What the future hold for UAE’s tourism industry
It is of no doubt that the UAE was successful in positioning itself as a vibrant tourist destination. However, given that the pandemic has resulted in extensive disruption in the tourism industry even up to today, the tourism industry would not bounce back to its former position. Although the UAE is currently opening up its borders to vaccinated travellers (Bloomberg, 2021), there exist concerns about whether or not UAE is a safe travel destination amidst the pandemic (ExperienceLab, 2020).
There have been calls to embark on strategies that are aimed at boosting tourist confidence (Aburumman, 2020; ExperienceLab, 2020), which may be cost-inefficient as it necessitates a significant degree of government support and commitment (Sharpley, 2002). Hence, while it is laudable that the government harnesses the strategic advantages of a successful tourist destination to boost its economy, it may not be sustainable, in the event similar structural risks like the Covid-19 pandemic were to emerge.

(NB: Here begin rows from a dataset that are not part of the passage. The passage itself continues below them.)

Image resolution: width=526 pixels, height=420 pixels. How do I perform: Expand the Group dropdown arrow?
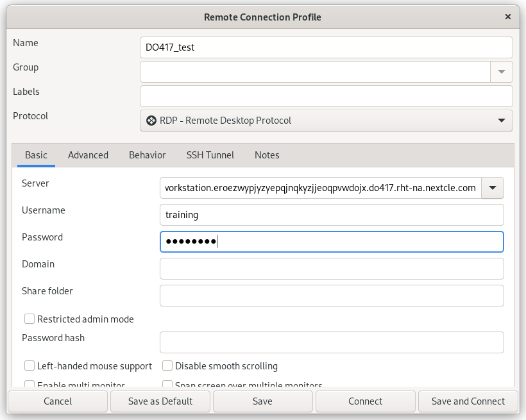click(501, 72)
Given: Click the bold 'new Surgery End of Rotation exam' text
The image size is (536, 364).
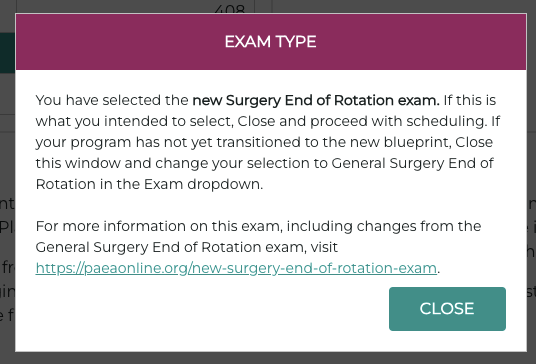Looking at the screenshot, I should [316, 100].
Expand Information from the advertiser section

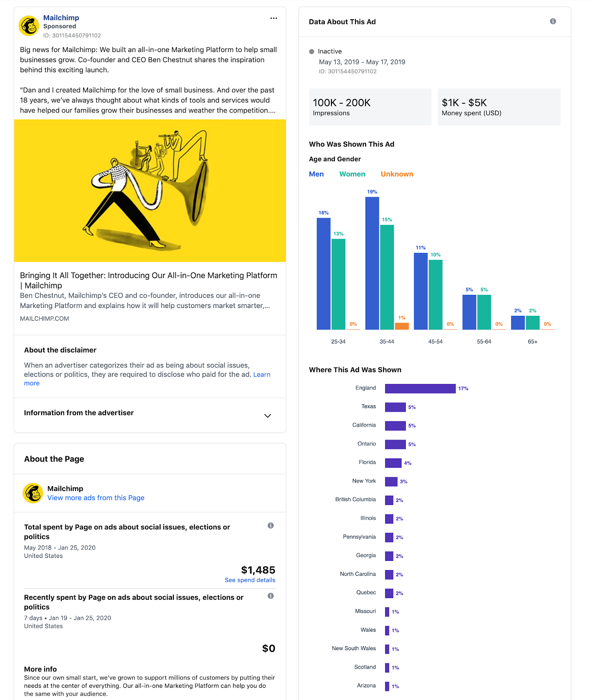tap(79, 413)
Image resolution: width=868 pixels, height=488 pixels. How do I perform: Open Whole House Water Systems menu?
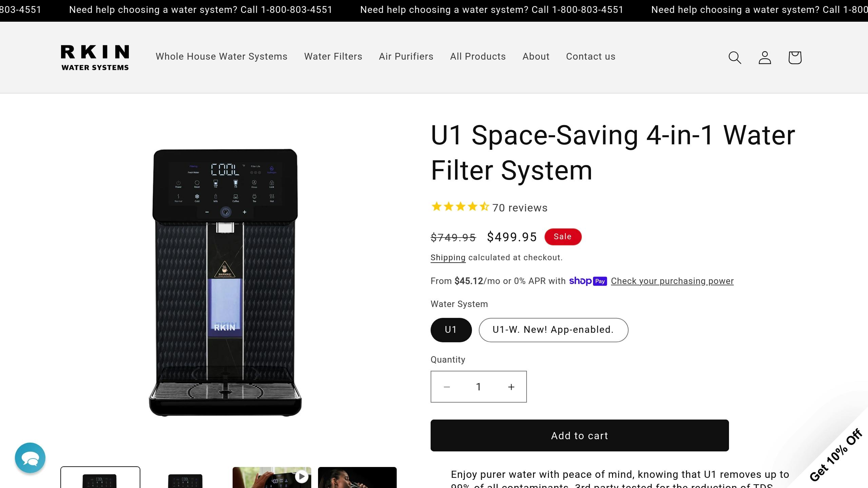tap(221, 56)
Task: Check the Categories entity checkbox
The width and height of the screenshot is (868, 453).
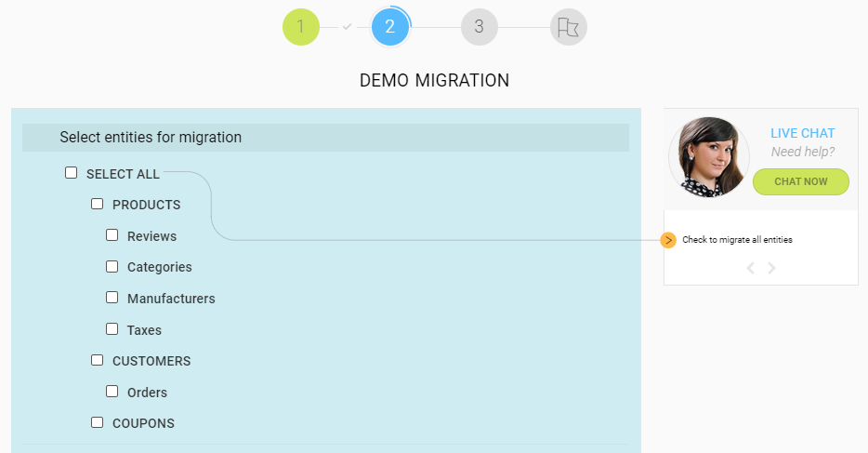Action: [112, 266]
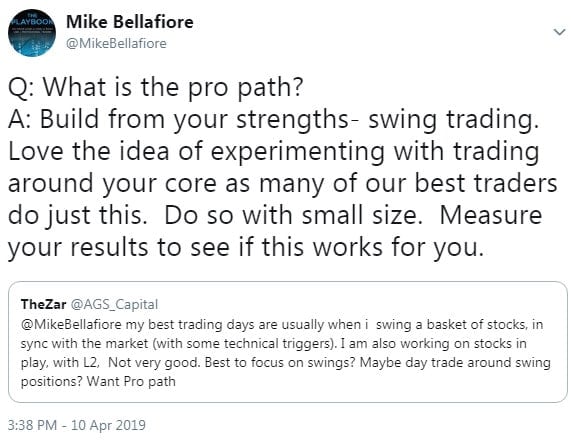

UAE could still lose its competitiveness in the region as long as the issue of dwindling demand for the tourist experience in UAE is not addressed, which could not simply be addressed through further increasing the supply of the tourist experience through increasing the quality and quantity of amenities, infrastructure as well as nurturing a favourable business environment.

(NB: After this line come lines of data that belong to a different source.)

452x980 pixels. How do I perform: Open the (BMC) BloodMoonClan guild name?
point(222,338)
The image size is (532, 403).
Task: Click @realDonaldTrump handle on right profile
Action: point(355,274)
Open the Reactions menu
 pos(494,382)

The UAE has established itself as the tourist destination of the region and is continuously adapting to diversify its economic portfolio. The ECI (Economic Complexity Index) developed by Ricardo Hausmann and César Hidalgo at Harvard and MIT (Hausmann et al. 2014), suggests that the nation is ahead of most other Gulf countries in the path towards economic diversification. As of 2019, UAE ranked 55th amongst 146 countries, with only Saudi Arabia ahead by four ranks.
The World Travel and Tourism Council’s report states that Travel and tourism contributed around 11.6 per cent to the UAE’s GDP in 2019. This is estimated to increase further to 12 per cent by 2027. However, the pandemic led halt to tourism drastically impacted this and bought down the contribution to 5.4 per cent.

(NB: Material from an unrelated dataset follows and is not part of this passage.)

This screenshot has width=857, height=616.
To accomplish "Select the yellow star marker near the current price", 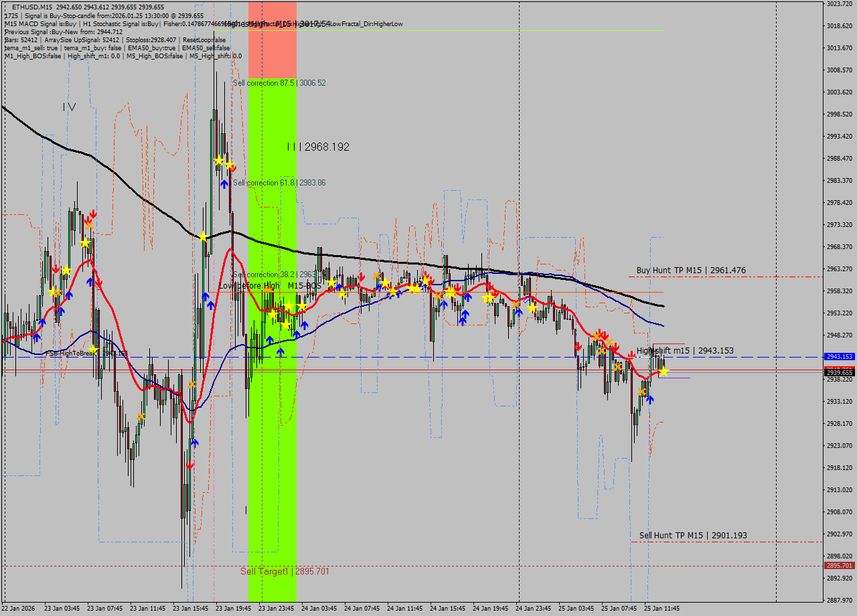I will 663,372.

It is indeed a strategic move that UAE focuses on boosting the tourism industry; leveraging its unique selling proposition for economic growth, articulated aptly by News Agency & Al Mansouri (2015), where the tourism industry would be enhanced further to “activate its role as a vital cog of the national economy”. However, some problems would arise should the UAE focus on it solely. The failure to achieve genuine diversification through solely developing its tourism sector would result in a concentration of risks, which is counterproductive in its quest of achieving long-term growth.
However, this school of thought that diversification solely on tourism is based on the ceteris paribus assumption and would not be a realistic strategy. What made the UAE so successful in diversifying the economy would be to continue doing what it is doing, to diversify its economy in non-oil sectors (Schilirò, 2013) such as the financial services and manufacturing; adopting Paul Brenton et. al. (2019) diverse production or trade structure. Nonetheless, the analysis on tourism in isolation would also help demonstrate the need for balanced diversification; to break the curse of black gold, and leveraging on tourism.